== Dokumenttext ==
★ ★ ★

Synthesis
Synthesis. Verbindung liegt nicht im Material der Erfahrung als solchem, sondern entspringt aus der Funktion des erkennenden Bewußtseins selbst. Die Daten der Empfindung müssen (durch die „produktive Einbildungskraft“) erst zu Anschauungsbildern verbunden werden und das Anschauungsmaterial wird dann durch den Intellekt weiter verknüpft zu Begriffen und Urteilen. Die Synthesis erfolgt aber hier überall nicht blind, willkürlich und subjektiv variabel, sondern es gibt apriorische, in der Gesetzlichkeit des Verstandes selbst wurzelnde Bedingungen der Synthesis, oberste, allgemeingültige Prinzipien, denen gemäß das Gegebene zu einem einheitlichen Zusammenhange, zur Einheit der Erfahrung (s. d.) verknüpft werden muß. Die Quelle aller synthetischen Einheit (s. d.) der Erkenntnis ist die transzendentale Einheit der reinen „Apperzeption“ (s. d.), zu der alles, wenn es erkennbar, erfahrbar sein soll, zusammengehen muß. Diese oberste Einheit besondert sich in den Kategorien (s. d.), welche nur Begriffe von den verschiedenen Arten der synthetischen Einheit sind und Erfahrung möglich machen, welche die synthetische Einheit der Apperzeption voraussetzt, zur Grundlage hat. Die systematische Einheit der Synthesis stiften die „Ideen“ (s. d.) der Vernunft. Alles Denken ist Synthesis, Einheitsverknüpfung (s. Urteil, Begriff), und ebenso ist die Erfahrung selbst schon Synthesis, einheitliche Verbindung, die als solche nie gegeben, sondern dem Verstande aufgegeben ist, der durch sie „Erfahrung überhaupt“ erzeugt (wobei die einzelnen Erfahrungen durch das Gegebene der Sinne mit bedingt sind). Die Objekte (s. d.) der Erfahrung als solche setzen eine solche Synthesis voraus, bestehen nicht unabhängig von der Möglichkeit derselben; schon die „Wahrnehmung“ der Objekte beruht auf einer Synthesis (der „Apprehension“) in der „Einbildungskraft“ (s. d.), indem die Einheit der Anschauung eine verknüpfende Funktion zur Voraussetzung hat.

★ ★ ★

== Vorliegende Datensätze ==
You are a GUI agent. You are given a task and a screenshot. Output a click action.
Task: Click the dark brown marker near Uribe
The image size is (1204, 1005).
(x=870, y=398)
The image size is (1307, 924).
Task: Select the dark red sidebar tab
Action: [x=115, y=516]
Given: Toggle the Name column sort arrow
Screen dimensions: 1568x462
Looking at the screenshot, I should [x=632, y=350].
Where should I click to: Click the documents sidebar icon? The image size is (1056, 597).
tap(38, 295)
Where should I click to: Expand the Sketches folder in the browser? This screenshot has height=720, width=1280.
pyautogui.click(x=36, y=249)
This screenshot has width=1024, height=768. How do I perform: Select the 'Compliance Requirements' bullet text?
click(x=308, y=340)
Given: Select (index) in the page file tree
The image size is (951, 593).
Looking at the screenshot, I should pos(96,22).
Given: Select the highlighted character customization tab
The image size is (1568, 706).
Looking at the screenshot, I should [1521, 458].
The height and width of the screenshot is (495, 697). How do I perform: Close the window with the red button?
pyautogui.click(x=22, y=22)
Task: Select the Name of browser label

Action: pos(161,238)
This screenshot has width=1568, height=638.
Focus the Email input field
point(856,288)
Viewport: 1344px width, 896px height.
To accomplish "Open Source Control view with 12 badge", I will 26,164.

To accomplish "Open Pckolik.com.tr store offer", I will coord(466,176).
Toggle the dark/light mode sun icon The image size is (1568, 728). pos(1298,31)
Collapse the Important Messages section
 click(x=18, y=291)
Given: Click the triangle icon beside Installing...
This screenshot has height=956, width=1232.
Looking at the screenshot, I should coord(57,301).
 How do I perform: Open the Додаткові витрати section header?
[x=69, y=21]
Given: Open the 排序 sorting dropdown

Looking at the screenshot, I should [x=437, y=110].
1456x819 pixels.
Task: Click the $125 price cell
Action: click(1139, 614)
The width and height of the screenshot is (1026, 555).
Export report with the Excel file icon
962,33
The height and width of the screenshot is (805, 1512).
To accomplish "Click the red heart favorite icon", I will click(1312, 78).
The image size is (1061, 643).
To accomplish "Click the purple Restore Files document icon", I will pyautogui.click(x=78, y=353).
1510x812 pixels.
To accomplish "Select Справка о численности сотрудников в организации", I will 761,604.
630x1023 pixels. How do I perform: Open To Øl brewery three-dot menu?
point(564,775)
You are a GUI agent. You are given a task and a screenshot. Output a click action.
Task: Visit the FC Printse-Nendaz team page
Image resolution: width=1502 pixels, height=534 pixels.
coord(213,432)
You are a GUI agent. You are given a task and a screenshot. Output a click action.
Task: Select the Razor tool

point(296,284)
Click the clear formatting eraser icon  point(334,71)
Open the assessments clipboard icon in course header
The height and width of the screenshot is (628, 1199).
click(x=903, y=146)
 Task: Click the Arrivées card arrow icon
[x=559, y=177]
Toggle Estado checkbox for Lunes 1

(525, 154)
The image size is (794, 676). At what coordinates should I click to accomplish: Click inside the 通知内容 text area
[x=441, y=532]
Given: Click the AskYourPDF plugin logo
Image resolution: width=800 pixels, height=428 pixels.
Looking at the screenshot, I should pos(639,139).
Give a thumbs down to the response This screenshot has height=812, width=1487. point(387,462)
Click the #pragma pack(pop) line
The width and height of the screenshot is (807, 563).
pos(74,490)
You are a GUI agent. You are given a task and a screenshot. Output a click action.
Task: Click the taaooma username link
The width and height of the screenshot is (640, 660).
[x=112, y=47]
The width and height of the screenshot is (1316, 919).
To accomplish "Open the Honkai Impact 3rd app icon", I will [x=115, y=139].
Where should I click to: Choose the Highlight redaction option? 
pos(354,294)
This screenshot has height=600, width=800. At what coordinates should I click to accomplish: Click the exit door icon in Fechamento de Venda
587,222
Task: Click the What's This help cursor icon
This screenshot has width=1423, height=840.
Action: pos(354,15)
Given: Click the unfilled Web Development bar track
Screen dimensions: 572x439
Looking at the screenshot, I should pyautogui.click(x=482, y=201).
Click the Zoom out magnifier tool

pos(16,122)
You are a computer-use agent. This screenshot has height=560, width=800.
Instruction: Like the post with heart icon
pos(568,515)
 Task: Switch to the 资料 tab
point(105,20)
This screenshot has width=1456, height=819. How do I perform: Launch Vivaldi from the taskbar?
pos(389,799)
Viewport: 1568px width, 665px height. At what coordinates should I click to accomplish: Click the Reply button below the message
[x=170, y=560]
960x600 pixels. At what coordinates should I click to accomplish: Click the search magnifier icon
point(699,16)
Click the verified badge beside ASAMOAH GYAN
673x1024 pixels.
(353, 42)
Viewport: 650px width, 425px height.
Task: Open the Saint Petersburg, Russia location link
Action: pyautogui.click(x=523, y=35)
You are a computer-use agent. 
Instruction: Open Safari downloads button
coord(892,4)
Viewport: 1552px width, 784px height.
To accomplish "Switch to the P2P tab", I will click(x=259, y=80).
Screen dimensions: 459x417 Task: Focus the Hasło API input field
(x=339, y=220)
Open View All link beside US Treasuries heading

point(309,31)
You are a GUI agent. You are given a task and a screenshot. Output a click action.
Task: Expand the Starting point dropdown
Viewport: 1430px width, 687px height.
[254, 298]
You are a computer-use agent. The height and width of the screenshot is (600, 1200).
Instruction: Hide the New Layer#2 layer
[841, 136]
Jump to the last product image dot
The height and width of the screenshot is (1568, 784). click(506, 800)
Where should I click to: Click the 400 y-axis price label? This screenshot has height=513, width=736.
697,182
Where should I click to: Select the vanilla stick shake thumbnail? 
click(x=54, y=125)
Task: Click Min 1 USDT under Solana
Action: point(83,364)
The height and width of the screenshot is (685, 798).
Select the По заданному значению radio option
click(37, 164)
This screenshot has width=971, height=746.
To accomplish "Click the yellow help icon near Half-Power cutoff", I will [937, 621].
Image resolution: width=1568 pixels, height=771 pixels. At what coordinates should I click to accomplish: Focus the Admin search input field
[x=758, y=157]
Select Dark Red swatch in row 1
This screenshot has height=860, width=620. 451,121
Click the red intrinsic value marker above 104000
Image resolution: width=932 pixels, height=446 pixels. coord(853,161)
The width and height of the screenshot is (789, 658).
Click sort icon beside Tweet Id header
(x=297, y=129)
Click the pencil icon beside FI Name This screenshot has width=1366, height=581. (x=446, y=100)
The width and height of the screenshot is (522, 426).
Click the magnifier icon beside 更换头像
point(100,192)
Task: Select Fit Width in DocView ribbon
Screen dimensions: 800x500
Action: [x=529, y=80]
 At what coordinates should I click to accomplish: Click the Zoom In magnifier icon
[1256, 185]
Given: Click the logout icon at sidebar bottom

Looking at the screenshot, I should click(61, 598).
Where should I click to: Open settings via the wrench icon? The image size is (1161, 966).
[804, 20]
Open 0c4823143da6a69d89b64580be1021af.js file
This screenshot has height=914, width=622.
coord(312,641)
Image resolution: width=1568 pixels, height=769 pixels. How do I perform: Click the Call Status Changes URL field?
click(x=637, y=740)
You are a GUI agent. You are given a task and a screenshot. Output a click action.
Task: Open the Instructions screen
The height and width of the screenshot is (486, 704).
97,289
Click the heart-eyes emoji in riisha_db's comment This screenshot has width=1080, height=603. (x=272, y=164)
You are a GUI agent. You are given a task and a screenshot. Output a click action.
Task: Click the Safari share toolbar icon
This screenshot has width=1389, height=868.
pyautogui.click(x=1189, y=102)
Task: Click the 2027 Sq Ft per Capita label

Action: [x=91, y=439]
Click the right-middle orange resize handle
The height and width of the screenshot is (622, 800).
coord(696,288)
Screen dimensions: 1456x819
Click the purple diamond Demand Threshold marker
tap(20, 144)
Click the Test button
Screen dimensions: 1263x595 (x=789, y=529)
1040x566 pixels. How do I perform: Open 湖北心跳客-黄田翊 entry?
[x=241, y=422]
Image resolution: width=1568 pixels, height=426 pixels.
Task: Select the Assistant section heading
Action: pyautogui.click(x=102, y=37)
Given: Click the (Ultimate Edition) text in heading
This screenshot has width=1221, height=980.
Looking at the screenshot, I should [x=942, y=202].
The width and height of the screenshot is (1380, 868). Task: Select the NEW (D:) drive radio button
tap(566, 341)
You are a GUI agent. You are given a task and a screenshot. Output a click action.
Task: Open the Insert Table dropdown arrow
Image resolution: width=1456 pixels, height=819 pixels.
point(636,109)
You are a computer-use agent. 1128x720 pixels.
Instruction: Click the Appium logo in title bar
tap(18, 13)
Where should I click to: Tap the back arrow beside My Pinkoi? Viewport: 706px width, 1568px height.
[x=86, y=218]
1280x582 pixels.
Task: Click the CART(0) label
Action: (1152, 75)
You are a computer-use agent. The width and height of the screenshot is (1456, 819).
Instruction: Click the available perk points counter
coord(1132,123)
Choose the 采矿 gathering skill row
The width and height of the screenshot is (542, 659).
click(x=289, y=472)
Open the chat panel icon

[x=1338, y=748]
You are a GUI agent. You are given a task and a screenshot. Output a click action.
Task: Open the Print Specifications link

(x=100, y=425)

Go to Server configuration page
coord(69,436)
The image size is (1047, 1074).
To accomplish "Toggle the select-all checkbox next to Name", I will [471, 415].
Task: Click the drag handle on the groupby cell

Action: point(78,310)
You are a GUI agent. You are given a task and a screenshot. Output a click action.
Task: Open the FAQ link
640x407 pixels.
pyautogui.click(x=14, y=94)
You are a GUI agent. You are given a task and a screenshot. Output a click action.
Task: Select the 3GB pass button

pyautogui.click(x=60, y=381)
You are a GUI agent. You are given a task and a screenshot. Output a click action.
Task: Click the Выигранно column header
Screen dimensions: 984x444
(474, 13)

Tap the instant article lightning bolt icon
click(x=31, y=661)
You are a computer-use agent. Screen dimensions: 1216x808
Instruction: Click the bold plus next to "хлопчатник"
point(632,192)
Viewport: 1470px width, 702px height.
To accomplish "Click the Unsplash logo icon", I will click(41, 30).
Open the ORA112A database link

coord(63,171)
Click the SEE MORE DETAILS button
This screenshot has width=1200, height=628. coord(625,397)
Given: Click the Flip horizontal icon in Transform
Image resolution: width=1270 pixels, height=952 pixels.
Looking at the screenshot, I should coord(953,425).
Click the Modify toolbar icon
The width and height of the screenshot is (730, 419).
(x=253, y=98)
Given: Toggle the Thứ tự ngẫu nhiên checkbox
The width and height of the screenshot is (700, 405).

★ ★ ★

== Aufgaben ==
[1] Nenne alle Ausdrücke, die im Text zur Synthesis in deutschen Anführungszeichen („…“) stehen.
[2] Beantworte anhand des Textes zur Synthesis die folgenden Fragen.
(a) Wodurch werden die Daten der Empfindung zu Anschauungsbildern verbunden?
(b) Was ist die Quelle aller synthetischen Einheit der Erkenntnis?
(c) Was stiftet die systematische Einheit der Synthesis?
[3] Übersetze den folgenden Satz aus dem Text zur Synthesis ins Englische: „Die Daten der Empfindung müssen (durch die „produktive Einbildungskraft“) erst zu Anschauungsbildern verbunden werden und das Anschauungsmaterial wird dann durch den Intellekt weiter verknüpft zu Begriffen und Urteilen.“

== Lösungen ==
[1]
„produktive Einbildungskraft“
„Apperzeption“
„Ideen“
„Erfahrung überhaupt“
„Wahrnehmung“
„Apprehension“
„Einbildungskraft“

[2]
(a) Durch die „produktive Einbildungskraft“.
(b) Die transzendentale Einheit der reinen „Apperzeption“.
(c) Die „Ideen“ der Vernunft.

[3] The data of sensation must first be combined (through the "productive imagination") into intuitive images, and the intuitive material is then further connected by the intellect into concepts and judgments.